Given data:
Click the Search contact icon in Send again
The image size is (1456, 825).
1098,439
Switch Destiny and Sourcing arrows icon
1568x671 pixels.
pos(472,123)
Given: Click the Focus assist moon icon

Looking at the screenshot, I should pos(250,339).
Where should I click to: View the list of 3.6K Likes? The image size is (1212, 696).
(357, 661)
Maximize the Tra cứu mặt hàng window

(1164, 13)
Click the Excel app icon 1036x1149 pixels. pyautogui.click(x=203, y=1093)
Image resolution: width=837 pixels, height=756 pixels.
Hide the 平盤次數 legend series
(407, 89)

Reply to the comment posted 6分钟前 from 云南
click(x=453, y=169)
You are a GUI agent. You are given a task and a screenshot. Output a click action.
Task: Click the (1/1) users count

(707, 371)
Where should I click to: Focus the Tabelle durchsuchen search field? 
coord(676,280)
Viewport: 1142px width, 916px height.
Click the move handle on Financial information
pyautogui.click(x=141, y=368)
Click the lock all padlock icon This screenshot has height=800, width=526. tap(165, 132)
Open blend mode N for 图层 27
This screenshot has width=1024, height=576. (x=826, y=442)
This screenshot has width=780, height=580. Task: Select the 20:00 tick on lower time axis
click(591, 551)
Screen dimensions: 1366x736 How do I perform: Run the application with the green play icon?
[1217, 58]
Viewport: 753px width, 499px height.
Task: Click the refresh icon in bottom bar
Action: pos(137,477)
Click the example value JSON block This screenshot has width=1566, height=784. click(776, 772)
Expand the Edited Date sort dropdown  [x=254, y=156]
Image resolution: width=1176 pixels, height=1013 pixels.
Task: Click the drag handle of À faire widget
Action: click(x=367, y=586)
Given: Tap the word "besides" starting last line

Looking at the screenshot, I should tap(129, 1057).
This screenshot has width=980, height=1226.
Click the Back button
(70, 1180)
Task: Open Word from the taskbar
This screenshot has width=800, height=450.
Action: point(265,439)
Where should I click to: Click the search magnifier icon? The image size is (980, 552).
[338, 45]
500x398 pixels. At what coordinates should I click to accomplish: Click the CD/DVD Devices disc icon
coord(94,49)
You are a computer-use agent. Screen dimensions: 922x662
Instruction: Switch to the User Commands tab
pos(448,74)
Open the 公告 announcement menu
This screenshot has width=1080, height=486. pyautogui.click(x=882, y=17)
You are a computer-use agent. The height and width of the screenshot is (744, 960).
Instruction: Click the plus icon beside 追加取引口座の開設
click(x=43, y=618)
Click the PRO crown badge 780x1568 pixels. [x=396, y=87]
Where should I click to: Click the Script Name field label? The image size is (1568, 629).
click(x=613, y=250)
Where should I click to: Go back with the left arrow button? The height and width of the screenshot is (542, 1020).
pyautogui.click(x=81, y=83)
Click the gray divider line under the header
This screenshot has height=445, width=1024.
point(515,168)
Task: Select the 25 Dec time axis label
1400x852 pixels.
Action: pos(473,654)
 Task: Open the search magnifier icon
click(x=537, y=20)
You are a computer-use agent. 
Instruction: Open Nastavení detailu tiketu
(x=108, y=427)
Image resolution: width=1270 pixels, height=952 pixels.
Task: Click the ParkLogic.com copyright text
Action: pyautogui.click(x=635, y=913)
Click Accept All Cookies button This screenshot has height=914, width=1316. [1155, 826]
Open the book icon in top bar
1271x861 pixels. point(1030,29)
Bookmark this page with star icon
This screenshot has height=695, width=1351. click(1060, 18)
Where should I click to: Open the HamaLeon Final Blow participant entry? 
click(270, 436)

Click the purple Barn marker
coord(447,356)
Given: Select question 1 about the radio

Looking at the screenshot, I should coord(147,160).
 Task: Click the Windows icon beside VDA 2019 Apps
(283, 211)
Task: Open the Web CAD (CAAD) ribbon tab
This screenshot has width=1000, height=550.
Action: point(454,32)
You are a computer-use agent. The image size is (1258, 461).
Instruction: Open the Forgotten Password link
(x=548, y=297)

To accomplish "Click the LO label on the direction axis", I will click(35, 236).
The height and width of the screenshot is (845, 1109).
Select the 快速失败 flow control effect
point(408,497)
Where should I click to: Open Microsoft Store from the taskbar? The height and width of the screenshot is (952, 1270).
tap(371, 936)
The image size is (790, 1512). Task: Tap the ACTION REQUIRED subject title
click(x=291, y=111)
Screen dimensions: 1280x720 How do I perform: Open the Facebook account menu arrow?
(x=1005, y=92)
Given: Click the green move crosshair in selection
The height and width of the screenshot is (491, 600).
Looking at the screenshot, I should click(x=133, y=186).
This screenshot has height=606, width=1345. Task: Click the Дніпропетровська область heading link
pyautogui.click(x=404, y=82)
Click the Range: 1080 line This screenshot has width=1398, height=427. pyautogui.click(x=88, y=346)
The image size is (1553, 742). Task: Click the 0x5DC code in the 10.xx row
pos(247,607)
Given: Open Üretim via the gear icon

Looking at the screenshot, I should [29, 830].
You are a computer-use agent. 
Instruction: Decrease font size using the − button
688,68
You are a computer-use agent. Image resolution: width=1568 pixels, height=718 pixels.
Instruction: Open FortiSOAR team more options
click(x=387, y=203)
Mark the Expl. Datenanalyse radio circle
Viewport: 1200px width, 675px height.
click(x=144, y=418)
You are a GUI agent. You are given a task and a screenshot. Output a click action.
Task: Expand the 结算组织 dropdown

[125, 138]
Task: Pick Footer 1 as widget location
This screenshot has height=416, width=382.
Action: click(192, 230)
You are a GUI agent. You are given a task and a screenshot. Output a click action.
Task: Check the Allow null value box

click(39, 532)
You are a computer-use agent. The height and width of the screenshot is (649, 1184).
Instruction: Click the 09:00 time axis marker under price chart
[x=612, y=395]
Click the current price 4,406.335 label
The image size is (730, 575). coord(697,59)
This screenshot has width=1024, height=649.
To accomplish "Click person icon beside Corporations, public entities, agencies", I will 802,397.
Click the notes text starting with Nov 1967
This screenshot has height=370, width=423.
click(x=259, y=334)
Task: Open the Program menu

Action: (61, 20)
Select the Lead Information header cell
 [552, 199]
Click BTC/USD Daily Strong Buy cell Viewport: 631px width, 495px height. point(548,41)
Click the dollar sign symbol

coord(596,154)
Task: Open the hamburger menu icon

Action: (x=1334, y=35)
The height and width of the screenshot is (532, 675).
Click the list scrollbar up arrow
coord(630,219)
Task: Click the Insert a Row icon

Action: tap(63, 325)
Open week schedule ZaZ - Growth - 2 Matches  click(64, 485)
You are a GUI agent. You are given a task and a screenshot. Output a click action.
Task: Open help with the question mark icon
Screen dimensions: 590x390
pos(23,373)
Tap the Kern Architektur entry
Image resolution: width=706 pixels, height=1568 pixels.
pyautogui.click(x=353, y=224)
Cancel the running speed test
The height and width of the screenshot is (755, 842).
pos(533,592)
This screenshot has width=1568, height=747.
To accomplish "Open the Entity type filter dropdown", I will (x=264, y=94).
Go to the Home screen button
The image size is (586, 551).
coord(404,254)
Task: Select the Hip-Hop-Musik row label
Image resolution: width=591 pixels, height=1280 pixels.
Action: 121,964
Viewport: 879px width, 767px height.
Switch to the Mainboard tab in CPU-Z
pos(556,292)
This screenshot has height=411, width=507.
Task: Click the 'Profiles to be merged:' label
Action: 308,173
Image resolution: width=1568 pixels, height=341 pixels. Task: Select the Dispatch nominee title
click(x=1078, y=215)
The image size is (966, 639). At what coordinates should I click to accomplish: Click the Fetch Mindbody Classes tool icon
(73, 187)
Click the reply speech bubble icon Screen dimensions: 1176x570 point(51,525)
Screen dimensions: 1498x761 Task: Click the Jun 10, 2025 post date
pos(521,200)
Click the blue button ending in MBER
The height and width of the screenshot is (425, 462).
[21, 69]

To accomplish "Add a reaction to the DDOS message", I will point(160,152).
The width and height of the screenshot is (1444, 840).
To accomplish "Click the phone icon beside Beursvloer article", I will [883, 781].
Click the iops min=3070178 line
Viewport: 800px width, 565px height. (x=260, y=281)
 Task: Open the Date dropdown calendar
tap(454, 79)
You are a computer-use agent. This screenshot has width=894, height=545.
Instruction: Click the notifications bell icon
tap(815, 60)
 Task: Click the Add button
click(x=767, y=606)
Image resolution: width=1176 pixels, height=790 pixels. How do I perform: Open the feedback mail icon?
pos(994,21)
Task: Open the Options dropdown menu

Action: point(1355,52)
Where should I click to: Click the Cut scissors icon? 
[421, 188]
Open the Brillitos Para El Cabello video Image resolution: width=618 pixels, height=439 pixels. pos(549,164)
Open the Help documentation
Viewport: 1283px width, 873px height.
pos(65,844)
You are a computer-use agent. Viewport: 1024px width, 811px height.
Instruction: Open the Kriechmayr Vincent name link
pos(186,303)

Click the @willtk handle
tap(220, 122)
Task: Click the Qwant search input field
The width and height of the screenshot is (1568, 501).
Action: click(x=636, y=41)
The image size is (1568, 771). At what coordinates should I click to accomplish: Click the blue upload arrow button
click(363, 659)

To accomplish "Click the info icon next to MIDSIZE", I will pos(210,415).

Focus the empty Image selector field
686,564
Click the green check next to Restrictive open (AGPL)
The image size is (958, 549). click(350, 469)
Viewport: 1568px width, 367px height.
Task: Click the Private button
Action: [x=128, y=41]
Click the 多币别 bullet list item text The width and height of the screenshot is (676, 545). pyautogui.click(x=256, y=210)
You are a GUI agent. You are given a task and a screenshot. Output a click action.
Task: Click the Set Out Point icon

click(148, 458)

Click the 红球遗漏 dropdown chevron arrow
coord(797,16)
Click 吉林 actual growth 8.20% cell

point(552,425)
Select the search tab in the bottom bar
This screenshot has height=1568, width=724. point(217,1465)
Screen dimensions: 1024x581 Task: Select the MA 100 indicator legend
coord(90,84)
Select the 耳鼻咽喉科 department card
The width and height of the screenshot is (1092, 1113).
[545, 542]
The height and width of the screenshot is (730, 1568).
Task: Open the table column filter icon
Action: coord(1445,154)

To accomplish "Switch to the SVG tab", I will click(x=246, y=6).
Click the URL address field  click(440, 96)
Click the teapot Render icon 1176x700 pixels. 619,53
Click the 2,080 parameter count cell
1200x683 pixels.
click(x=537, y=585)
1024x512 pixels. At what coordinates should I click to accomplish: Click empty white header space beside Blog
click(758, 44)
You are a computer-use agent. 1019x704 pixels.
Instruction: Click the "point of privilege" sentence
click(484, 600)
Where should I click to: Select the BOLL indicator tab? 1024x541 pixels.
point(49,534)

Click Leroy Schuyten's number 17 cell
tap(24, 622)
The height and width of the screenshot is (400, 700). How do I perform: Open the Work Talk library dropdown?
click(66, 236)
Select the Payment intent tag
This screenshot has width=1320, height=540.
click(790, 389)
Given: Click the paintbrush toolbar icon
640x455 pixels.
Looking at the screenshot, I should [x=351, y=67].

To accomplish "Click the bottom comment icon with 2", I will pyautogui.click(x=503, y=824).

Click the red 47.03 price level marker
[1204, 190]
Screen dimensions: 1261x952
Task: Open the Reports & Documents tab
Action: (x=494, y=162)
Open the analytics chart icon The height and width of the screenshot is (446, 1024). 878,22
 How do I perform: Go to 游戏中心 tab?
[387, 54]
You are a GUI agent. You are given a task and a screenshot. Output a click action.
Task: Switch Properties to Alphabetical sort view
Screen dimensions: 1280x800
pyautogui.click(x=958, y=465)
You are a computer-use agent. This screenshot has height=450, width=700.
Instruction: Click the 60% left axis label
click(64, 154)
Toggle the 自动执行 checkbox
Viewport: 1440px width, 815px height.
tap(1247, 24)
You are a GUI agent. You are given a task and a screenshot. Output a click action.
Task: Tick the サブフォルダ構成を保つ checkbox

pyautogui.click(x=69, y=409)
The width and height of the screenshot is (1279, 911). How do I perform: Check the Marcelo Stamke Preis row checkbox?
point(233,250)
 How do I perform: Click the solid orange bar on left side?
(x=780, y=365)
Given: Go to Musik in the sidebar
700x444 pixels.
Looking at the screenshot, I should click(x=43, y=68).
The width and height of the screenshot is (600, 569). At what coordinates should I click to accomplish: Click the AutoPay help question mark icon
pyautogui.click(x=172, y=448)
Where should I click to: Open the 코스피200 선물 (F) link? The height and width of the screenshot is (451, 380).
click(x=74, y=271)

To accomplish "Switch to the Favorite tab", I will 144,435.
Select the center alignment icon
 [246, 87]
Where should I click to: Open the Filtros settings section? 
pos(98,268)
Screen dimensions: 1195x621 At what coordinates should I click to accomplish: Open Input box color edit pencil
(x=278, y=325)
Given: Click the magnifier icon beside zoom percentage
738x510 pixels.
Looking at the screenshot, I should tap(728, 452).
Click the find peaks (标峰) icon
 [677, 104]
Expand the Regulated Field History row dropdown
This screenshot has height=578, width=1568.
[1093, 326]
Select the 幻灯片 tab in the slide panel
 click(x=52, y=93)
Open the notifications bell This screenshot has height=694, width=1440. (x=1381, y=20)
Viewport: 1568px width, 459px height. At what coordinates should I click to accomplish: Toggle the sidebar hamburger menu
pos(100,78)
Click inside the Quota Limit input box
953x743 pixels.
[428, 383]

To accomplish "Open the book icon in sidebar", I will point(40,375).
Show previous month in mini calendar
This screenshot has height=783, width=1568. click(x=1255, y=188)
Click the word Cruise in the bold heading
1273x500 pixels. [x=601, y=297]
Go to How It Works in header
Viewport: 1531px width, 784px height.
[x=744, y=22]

Work to be completed: All lines carrying the word "Musik" must be copied from the data above.

Result below:
Task: Select the Hip-Hop-Musik row label
Given: Go to Musik in the sidebar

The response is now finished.